* _AUFGABENSTELLUNG_: Bitte schreiben Sie alle folgenden Einträge Zeile für Zeile unverändert ab.

■ ■ ■ ■ ■ ■ ■

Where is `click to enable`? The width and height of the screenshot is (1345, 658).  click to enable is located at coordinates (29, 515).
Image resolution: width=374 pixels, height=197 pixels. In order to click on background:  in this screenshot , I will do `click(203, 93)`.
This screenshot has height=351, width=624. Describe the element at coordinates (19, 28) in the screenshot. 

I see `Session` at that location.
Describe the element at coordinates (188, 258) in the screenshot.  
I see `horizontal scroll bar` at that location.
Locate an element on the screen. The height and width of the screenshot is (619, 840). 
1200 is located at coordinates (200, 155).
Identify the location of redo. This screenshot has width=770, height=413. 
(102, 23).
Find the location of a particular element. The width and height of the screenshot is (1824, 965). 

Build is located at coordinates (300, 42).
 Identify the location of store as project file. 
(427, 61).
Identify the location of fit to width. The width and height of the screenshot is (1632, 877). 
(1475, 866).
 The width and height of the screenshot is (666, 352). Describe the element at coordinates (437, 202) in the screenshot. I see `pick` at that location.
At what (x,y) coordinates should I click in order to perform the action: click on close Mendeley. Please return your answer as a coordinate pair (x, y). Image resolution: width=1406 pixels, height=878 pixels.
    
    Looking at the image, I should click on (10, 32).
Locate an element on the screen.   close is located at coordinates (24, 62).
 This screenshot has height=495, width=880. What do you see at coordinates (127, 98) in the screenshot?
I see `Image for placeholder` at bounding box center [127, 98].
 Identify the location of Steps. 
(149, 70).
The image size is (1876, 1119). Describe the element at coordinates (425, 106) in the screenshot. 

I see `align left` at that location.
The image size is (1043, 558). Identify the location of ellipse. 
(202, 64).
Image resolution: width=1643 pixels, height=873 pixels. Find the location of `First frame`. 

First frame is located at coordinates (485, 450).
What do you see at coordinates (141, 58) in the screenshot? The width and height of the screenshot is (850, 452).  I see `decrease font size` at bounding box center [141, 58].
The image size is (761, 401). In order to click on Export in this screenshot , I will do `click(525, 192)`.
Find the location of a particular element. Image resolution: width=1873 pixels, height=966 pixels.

■ ■ ■ ■ ■ ■ ■

* _ERGEBNIS DER ÜBUNG_:
Where is `click to enable`? The width and height of the screenshot is (1345, 658).  click to enable is located at coordinates (29, 515).
Image resolution: width=374 pixels, height=197 pixels. In order to click on background:  in this screenshot , I will do `click(203, 93)`.
This screenshot has height=351, width=624. Describe the element at coordinates (19, 28) in the screenshot. 

I see `Session` at that location.
Describe the element at coordinates (188, 258) in the screenshot.  
I see `horizontal scroll bar` at that location.
Locate an element on the screen. The height and width of the screenshot is (619, 840). 
1200 is located at coordinates (200, 155).
Identify the location of redo. This screenshot has width=770, height=413. 
(102, 23).
Find the location of a particular element. The width and height of the screenshot is (1824, 965). 

Build is located at coordinates (300, 42).
 Identify the location of store as project file. 
(427, 61).
Identify the location of fit to width. The width and height of the screenshot is (1632, 877). 
(1475, 866).
 The width and height of the screenshot is (666, 352). Describe the element at coordinates (437, 202) in the screenshot. I see `pick` at that location.
At what (x,y) coordinates should I click in order to perform the action: click on close Mendeley. Please return your answer as a coordinate pair (x, y). Image resolution: width=1406 pixels, height=878 pixels.
    
    Looking at the image, I should click on (10, 32).
Locate an element on the screen.   close is located at coordinates (24, 62).
 This screenshot has height=495, width=880. What do you see at coordinates (127, 98) in the screenshot?
I see `Image for placeholder` at bounding box center [127, 98].
 Identify the location of Steps. 
(149, 70).
The image size is (1876, 1119). Describe the element at coordinates (425, 106) in the screenshot. 

I see `align left` at that location.
The image size is (1043, 558). Identify the location of ellipse. 
(202, 64).
Image resolution: width=1643 pixels, height=873 pixels. Find the location of `First frame`. 

First frame is located at coordinates (485, 450).
What do you see at coordinates (141, 58) in the screenshot? The width and height of the screenshot is (850, 452).  I see `decrease font size` at bounding box center [141, 58].
The image size is (761, 401). In order to click on Export in this screenshot , I will do `click(525, 192)`.
Find the location of a particular element. Image resolution: width=1873 pixels, height=966 pixels.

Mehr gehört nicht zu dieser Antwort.